常総学院出身元プロ注目の強打者が32歳でキックボクシングデビュー (2ページ目)

  • 永田遼太郎●文・写真 text&photo by Nagata Ryotaro

 しかし、キックボクシングを始めて今年で3年目を迎えるという。その間、地下格闘技の大会にも数試合出たというから、まったくの素人でもないようだ。

 勝田が言う。

「(最初に地下格闘技に出た時は)サンドバッグとか、何も練習していなくて、いきなりぶっつけ本番で試合に出た感じで......それから2試合目が決まった時は『さすがに練習しなきゃダメだろう』と思って、いまのジム(Bombo Freely)に通わせてもらうことになりました」

 ジムに通い始めた当時の体重は98キロもあったそうだ。そこから3年かけて30キロ近く減量し、現在は70キロ前後まで体を絞ったと話す。ただ勝田の姿を見る限り、不健康そうな感じもなく、無理な減量をした様子はない。むしろ、体調はジムに通い始めた3年前よりもよくなっていると言う。

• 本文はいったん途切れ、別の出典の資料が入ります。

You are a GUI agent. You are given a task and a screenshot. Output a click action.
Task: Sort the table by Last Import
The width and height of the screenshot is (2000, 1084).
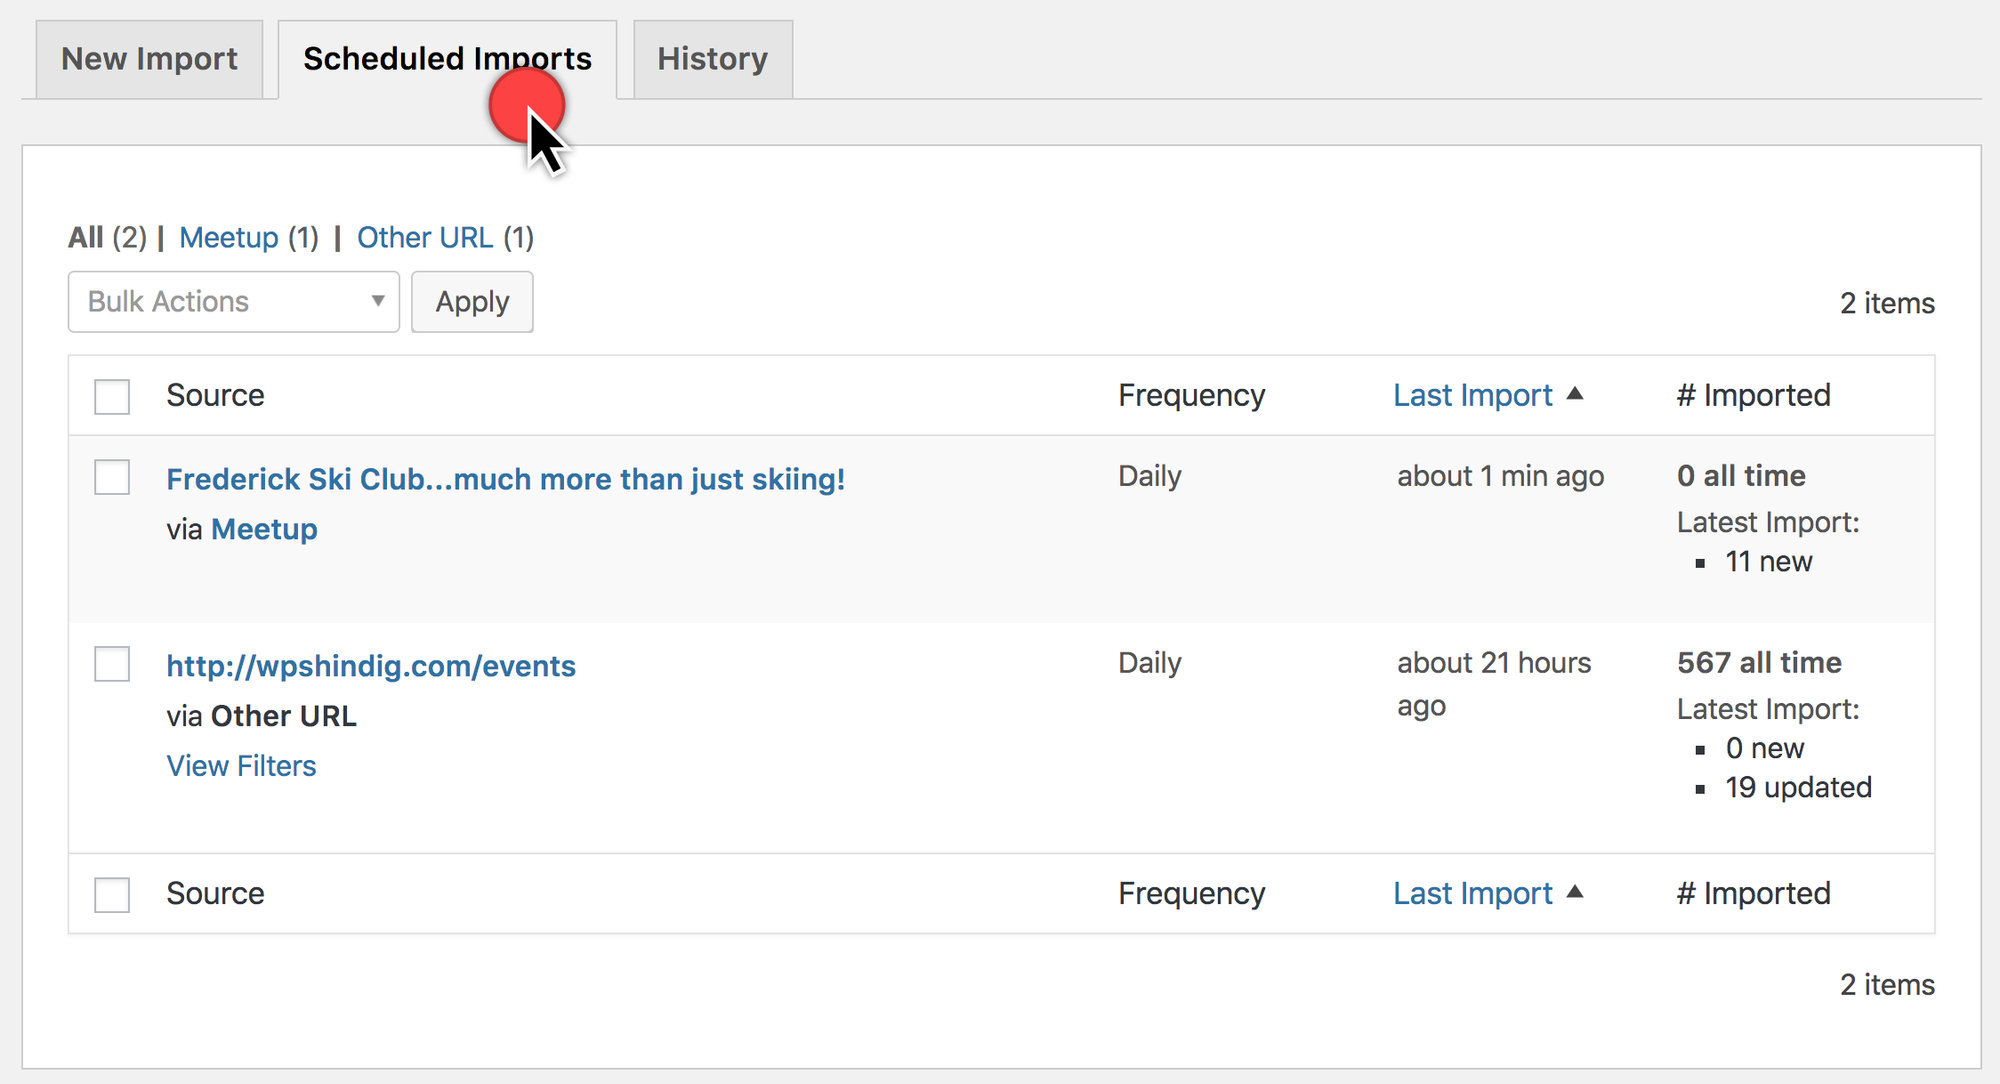pos(1473,394)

「本格的に(キックを)やり始めて、『もっと、もっと』と追求していくうちに、いまに至りました。今度がキックボクサーとしてのデビュー戦になるんです」

 4月21にキックボクサーとしてデビュー戦が予定されているという。ちなみに、地下格闘技時代の戦績は4戦3勝(3KO)1分。並み居る喧嘩自慢の男たちから強烈な打撃を一度も喰らったことがないというから、よほどセンスがあるのだろう。ちょっぴり期待が持ててきた。

 じつは勝田には、格闘技デビューのほかにいろいろと聞きたいことがあった。

 そもそも14年前の勝田は、高校野球ファンの間では名前を知らない者はいないというぐらい全国でも名を馳せたスラッガーだった。名将・木内幸雄監督に素質を高く評価され、1年夏からベンチ入りを果たし、その夏には坂克彦(阪神など)、大崎大二朗(元東京ガス)らとともに全国制覇も経験している。

 高校通算本塁打数は31本。その数字自体に派手さはないが、その後プロに進んだ好投手から、打った瞬間それとわかる豪快な一発を放つなど、打者としてのインパクトは絶大だった。当時の高校野球専門誌を開けば、ドラフト候補として大きく取り上げられていたし、あの頃の活躍を思えば、一度もプロの世界に足を踏み入れなかったことが意外なほどである。